=== Section Start ===
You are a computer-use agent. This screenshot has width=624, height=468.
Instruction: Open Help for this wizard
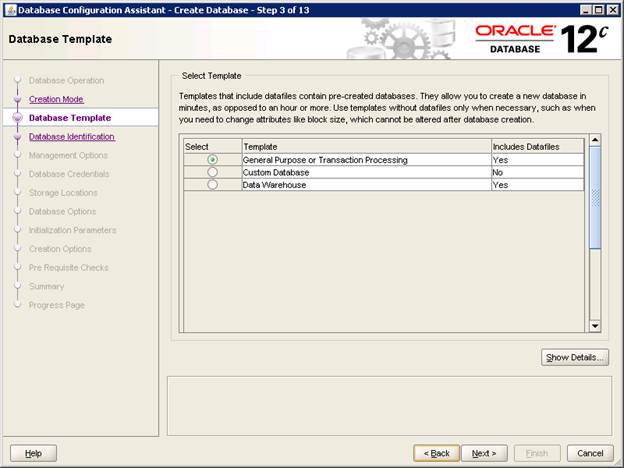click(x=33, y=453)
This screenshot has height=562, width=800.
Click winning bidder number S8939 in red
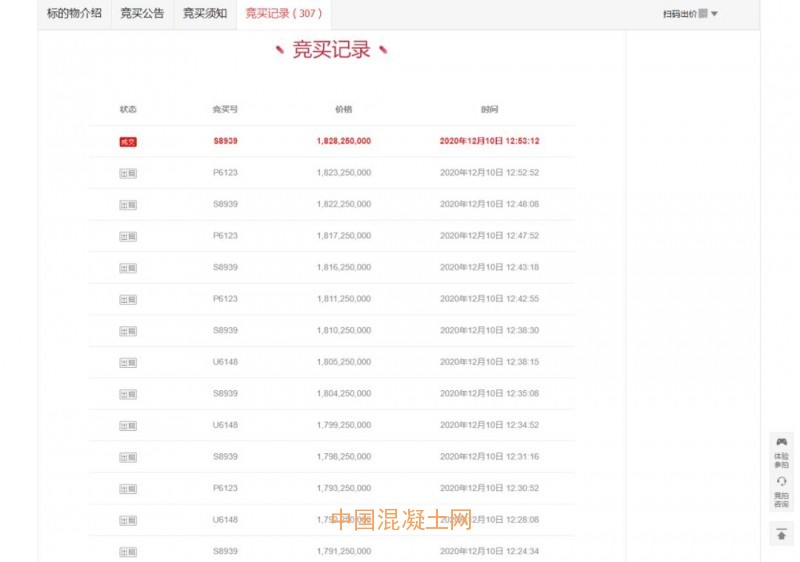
=== Section End ===
### YOUR ASSIGNMENT:
Output nothing but the records above, word for word, with the pictures removed.

### RESPONSE TO THE TASK:
You are a computer-use agent. This screenshot has width=624, height=468.
Instruction: Open Help for this wizard
click(x=33, y=453)
This screenshot has height=562, width=800.
Click winning bidder number S8939 in red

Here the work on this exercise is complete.